In Chassidus there is a concept that G-d wanted a dwelling place in the lowest world, and humanity has a unique role of action in this world. However, we see in Torah that when G-d wants to intervene in the lowest world with miracles, He can do that. Of course G-d can do anything in general, but my question is after creating and exiling Israel to the lowest world, and the exile of the Shechinah to the lowest world, if there are any ways in which G-d so to speak locked aspects of Himself out, or aspects of His power out of the lowest world? Are there things now that only we can do, that He left to us to do, that even if He wanted to intervene after the fact, He no longer could because He planned it that way? In other words, from G-d's perspective, it might be something like, "not only do I want you to do this mission, but I trust you so much, and I've put so much of Myself into you down there with an illusion of separation between you and My essence, that I've made it so that the only way this mission can be completed is if you do it. I am literally locked out from doing it for you. I put Myself and the whole future in your hands. I locked out my ability to come in and save the day if you were to fail. It has all been given to you to do"? Or no?
And perhaps the exile of the Shechinah, if you exile part of your power to a state of separateness, or at least not as direct a connection to your essence, then from the perspective of human logic, say if you take an electrical circuit with a perfect connection at the essence, and separate it out through many contractions of the power, it will have less capability in certain respects at the end of the circuit than before.

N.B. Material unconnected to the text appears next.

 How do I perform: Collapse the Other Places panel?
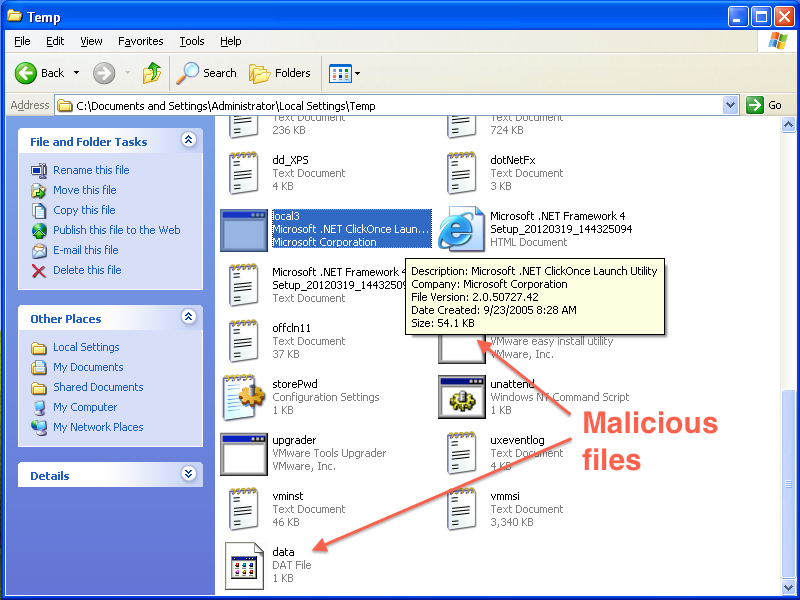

Now of course G-d is infinite so even if something is taken further away from His essence, would He just have infinitely more of it, so there would be no effect? Logically you can think about it from different ways, but I'm interested what the Rabbinic opinions are on this, not my own.
And the third aspect of this would be, is there any sense where maybe G-d can still intervene with miracles of nature, but something like a cell phone or a computer chip, only humans can make that now? Of course if G-d at the beginning wanted to make a computer chip, He could immediately, I am not implying different, but could that be an example of something locked in only for humans to be able to do now? Maybe because G-d is transcendent, the fact he made us in linear time has some sort of limiting capacity on what He can do during this stage? (Again, it would only be by His design, I am not implying any limitation of G-d whatsoever except if He in His infinite wisdom intended it to be so only under specific circumstances. That is very important). Or do no such concepts exist? Basically I'm not saying G-d is not the one with all the master keys. He is. But I am asking if He put some of the keys to the door of this level of reality inside of the door, with us, and then locked those from outside, not in every respect of course, as seen by His miracles in Torah, but in some, so that there are certain things at this stage He could not do here but we can?
Edit. There is also a concept in computer science that a program always results in things the programmer did not intend or expect. I would never apply this to G-d on my own, since it creates the danger of taking the question from being about something G-d intended to something He didn't, but I leave it here as a corollary for answers to work off of. Perhaps there are concepts that since G-dliness is part of our souls, that that G-dliness when put under the limitation of this world and linear time yields unique inventions ("creations" in some sense) than G-dliness that is not bounded by these limitations, or some other way of understanding the unexpected results of programming-analogy on a theological level that does not contradict with Hashem being all knowing and all powerful. But the question is interested in explanations from either and any (kosher) perspective.